XML, a formatting language based on open standards, is key to the fluid exchange of information and transactions as healthcare gradually gets wired into a dynamic system. XML lets different kinds of information "talk" to each other, which is exactly what a national or global network that connects patients, doctors, hospitals and every other imaginable player together will need: a seamless and automated way to exchange data and orchestrate processes.
XML is the core technology underlying the Health Level 7 (HL7) standard under development for use in electronic health infrastructure. As a matter of fact, an electronic health record is not a static document stored in one place. It is really an XML file that would pull together and integrate data from a variety of sources (pharma, doctor, hospital, personal). Such a composite will also have speccial rules and logic associated with it to control who can see it, which parts of it, and under what circumstances.
In this sense, electronic health records are really complex data objects. DataPower makes hardware appliances that both accelerate the processing of XML networking, and helps keep them secure. In this sense they are critical components for processing the XML neccesary to enable an electronic ecosystem for health.
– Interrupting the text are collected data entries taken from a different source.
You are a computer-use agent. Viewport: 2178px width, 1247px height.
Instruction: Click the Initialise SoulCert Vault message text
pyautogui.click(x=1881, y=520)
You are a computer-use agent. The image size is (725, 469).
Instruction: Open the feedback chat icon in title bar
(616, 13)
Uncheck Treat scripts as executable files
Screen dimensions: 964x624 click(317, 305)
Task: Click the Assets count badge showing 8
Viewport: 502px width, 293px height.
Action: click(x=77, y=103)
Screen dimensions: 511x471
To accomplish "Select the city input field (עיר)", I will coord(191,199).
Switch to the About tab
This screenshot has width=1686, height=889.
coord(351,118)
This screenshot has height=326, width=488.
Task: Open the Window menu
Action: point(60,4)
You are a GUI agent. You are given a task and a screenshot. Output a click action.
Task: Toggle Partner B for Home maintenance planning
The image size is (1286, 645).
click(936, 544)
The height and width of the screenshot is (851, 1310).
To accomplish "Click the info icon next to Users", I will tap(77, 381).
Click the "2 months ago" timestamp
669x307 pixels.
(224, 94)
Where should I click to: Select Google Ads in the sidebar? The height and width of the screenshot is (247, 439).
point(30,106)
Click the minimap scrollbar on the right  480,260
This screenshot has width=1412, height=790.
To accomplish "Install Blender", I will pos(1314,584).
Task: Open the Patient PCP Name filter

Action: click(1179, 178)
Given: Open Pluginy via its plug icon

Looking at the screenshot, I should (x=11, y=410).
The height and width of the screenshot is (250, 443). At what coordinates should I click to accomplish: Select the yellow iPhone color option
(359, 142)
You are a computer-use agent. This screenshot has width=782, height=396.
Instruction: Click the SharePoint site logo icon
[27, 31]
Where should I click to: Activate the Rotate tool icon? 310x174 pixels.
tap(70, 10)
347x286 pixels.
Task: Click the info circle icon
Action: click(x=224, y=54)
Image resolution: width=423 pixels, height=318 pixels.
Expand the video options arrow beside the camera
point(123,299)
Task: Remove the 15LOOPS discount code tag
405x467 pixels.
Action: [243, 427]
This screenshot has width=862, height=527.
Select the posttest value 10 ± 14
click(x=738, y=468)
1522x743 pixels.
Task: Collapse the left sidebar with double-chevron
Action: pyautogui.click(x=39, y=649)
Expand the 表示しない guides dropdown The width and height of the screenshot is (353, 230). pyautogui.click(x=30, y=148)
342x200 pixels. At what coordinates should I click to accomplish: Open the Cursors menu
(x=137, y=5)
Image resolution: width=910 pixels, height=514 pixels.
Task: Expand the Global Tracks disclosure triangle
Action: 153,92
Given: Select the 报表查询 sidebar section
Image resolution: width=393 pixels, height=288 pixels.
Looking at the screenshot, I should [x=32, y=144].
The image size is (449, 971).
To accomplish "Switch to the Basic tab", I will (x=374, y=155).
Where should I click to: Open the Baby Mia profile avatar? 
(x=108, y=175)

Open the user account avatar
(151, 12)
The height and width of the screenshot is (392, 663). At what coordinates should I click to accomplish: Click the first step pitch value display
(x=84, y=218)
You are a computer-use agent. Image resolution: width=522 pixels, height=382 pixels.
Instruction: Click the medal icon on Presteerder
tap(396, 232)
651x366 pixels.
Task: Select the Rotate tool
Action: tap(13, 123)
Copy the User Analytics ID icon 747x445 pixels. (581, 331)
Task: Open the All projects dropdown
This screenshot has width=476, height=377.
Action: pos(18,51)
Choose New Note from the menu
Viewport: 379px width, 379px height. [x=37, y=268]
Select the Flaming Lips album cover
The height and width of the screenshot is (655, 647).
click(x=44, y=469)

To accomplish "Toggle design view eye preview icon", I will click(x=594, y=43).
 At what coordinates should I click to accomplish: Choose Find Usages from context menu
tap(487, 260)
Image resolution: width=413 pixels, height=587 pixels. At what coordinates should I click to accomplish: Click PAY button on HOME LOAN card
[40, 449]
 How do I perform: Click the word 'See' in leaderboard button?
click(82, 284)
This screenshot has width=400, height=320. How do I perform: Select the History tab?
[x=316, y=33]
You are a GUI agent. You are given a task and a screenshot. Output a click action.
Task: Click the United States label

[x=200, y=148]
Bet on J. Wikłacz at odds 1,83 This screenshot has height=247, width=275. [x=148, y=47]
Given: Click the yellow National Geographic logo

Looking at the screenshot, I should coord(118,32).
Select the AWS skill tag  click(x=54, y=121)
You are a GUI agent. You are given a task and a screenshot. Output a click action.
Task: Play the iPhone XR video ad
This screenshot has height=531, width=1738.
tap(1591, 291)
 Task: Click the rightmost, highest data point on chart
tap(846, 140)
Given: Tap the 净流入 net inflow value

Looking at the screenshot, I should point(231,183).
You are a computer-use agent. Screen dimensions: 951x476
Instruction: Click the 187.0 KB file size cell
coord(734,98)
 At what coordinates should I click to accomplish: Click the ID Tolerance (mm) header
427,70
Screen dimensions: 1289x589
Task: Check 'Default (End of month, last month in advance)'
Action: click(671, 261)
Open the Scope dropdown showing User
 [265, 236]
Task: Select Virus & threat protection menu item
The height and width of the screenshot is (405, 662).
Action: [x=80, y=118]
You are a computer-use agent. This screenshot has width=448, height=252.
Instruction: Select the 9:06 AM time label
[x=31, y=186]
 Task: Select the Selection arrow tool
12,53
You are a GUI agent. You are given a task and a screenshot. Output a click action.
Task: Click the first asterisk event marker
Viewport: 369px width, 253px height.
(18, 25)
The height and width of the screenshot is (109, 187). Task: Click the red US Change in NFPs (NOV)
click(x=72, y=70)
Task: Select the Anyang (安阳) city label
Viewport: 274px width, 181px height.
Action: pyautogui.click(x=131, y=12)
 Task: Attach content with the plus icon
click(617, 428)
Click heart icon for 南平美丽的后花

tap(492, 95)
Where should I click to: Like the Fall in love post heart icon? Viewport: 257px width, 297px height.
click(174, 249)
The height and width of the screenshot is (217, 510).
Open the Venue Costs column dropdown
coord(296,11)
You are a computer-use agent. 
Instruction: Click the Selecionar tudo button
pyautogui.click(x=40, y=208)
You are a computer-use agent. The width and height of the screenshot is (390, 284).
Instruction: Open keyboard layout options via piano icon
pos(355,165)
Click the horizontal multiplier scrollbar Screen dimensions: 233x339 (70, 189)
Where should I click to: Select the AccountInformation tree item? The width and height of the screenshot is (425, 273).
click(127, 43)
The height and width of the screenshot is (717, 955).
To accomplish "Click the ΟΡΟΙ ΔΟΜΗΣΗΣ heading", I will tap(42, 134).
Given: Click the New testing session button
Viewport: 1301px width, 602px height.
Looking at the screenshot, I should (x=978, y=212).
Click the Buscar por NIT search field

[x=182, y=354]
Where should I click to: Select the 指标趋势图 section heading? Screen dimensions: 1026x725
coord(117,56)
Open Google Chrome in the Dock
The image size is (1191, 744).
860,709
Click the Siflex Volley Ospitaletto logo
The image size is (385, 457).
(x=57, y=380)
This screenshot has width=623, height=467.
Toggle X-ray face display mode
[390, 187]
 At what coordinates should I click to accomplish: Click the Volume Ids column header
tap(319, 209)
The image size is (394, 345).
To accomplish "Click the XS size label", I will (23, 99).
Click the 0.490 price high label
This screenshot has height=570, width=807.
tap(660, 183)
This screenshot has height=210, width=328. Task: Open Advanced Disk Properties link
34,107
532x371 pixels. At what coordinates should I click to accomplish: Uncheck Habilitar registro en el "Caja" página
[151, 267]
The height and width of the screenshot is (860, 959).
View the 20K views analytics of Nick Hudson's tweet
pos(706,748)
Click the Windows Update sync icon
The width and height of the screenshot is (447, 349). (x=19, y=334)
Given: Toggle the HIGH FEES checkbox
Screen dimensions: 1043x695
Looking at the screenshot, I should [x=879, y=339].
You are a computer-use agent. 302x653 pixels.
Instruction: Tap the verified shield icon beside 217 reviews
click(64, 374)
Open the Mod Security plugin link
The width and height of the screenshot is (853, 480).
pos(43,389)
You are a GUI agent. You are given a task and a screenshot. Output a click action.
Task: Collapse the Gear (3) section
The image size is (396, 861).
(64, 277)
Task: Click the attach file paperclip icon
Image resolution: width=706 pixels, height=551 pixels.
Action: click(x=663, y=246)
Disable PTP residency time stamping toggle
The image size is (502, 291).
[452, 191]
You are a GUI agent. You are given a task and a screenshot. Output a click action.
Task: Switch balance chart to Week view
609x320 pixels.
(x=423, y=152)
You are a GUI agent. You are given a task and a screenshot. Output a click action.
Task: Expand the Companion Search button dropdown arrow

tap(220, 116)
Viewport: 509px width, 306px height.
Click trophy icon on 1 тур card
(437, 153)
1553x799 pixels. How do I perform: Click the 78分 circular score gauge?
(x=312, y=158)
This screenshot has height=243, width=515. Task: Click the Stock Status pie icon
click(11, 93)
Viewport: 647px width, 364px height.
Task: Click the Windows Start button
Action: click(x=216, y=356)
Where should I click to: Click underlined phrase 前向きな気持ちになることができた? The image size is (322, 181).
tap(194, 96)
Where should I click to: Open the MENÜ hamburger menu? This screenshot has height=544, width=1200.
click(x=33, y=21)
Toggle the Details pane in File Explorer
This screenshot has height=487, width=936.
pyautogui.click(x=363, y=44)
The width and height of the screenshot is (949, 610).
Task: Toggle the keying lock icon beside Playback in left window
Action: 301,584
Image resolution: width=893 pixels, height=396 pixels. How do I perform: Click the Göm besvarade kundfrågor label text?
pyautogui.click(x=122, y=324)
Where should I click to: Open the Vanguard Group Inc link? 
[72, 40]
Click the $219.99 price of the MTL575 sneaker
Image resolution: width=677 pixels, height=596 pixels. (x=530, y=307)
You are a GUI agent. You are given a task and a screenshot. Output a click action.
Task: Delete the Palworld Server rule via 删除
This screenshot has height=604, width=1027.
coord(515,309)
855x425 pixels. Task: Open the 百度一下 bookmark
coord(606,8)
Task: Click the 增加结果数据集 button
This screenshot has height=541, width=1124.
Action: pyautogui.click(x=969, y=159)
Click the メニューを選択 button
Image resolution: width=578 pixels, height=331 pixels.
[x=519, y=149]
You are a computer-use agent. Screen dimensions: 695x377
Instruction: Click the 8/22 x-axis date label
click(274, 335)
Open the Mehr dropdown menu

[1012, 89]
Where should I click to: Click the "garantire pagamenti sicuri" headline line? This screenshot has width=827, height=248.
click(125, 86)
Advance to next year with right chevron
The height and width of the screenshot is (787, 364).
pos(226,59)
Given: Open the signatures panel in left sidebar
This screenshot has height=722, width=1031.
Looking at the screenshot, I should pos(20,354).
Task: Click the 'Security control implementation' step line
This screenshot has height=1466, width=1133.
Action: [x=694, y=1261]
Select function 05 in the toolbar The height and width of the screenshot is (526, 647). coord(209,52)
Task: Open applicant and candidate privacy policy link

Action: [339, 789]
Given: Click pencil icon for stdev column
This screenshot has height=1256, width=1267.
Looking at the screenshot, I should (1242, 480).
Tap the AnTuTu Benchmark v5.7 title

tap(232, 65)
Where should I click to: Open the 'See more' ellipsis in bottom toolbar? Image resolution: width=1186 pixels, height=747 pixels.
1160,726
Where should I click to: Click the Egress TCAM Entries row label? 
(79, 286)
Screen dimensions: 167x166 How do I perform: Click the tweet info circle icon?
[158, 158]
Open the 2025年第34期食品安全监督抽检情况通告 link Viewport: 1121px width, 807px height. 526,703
XML-rich networks like an eHealth infrastructure are really about enabling different applications on different platforms around the world to smoothly interact with one another. The Web is already evolving toward this model. It is at work in the complex, computerized dance that goes on in business supply chains, financial markets and other advanced network systems.
To faciliate this much richer way the Internet operates, the very framework of companies are being rebuilt to support XML in a new paradigm called Services Oriented Architecture, or SOA. This new model is intended to create a more flexible delivery of services on the network. Given the complexity of the healthcare ecosystem, SOA will be an important underpining for players to knit themselves together.
And that's why SOA is a major tech frontier where IBM is ramping up its expertise, as well as creating more capability with the DataPower acquisiton. It is also a natural outgrowth of our WebSphere middleware, which itself is a kind of meta-software for streamlining how all the applications, servers and databases in an enteprise can interoperate.